Molecular dynamics simulation and experimental investigation of the geometrical morphology development of injection-molded nanopillars on polymethylmethacrylate surface

Abstract

Injection molding is one of the most promising techniques to fabricate polymeric parts with functional surface nanostructures in large numbers. The replication fidelity of nanostructures directly affects their efficiency. In this study, molecular dynamics (MD) simulation and experimental trial for injection molding nanopillars on polymethylmethacrylate (PMMA) surface were constructed in both injection and packing phases. The filling process was investigated by analyzing the snapshots, densities and gyration radiuses. Influences of packing parameters on geometrical morphology were studied.
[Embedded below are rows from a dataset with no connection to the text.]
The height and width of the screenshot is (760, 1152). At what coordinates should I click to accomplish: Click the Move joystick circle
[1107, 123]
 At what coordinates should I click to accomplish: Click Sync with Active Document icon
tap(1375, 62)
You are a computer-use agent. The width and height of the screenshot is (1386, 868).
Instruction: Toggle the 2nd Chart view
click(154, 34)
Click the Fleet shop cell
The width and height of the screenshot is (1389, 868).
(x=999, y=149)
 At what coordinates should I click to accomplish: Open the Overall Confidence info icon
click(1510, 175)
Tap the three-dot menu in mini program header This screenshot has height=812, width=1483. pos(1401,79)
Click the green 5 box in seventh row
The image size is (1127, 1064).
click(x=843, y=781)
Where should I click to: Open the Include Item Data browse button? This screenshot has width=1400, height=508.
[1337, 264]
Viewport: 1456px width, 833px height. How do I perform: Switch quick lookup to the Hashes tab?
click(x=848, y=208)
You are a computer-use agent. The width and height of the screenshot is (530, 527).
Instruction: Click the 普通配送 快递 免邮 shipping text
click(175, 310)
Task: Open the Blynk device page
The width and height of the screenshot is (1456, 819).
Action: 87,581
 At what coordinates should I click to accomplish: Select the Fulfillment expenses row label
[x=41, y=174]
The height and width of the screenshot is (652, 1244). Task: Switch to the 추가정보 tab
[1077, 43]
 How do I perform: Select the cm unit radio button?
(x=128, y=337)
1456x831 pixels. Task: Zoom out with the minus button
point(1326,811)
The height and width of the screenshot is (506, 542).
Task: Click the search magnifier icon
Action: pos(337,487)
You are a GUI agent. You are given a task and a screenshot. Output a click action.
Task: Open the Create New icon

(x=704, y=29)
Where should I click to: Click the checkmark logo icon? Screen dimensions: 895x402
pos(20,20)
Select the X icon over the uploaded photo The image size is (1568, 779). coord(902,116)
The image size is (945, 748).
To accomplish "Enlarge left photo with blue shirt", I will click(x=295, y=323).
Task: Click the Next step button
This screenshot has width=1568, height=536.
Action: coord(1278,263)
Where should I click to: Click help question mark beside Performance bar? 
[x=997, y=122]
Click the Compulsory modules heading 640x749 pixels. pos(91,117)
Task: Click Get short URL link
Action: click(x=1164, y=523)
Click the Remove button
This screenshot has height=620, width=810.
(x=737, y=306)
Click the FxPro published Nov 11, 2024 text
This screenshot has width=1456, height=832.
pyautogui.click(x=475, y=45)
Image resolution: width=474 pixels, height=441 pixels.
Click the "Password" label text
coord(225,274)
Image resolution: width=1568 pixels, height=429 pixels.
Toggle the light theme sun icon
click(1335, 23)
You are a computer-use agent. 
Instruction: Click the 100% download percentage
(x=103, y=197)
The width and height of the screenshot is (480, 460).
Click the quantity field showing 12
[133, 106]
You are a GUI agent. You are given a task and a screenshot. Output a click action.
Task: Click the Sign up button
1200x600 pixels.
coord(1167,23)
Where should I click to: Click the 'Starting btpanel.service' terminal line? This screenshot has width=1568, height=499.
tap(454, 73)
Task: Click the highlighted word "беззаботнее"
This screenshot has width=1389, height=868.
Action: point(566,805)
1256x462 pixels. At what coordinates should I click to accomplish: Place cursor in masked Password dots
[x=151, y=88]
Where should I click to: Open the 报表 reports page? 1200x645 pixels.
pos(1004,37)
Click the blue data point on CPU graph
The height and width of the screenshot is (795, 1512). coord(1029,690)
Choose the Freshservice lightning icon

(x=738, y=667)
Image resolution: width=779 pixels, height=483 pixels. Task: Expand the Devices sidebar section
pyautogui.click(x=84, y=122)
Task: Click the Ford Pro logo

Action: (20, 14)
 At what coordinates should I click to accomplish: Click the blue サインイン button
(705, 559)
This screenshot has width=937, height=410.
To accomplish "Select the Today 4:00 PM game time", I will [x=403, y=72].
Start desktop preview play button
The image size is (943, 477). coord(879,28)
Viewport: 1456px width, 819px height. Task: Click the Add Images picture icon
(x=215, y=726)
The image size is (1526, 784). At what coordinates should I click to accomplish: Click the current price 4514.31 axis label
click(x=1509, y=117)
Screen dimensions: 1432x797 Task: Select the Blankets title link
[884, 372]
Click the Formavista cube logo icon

Results showed that the central area of nanopillars was almost voided during the injection phase and polymer melt could barely flow into nano-cavity. Only the edge area was filled in injection phase and circular structure was observed on the top surface in the experiments. Complete filling was mainly achieved in packing phase. PMMA molecules were stretched along the sidewall and gradually enriched due to the nonbonded interactions. Molecules near the cavity surface were highly oriented along the flow direction. The circular structures were increasingly obscure with a higher packing. PMMA melt was adsorbed on cavity surface because of the lyophilicity of nickel mold insert. Experimental study provided consistent regulation with MD simulation in geometrical morphology development of injection-molded nanopillars on PMMA surface.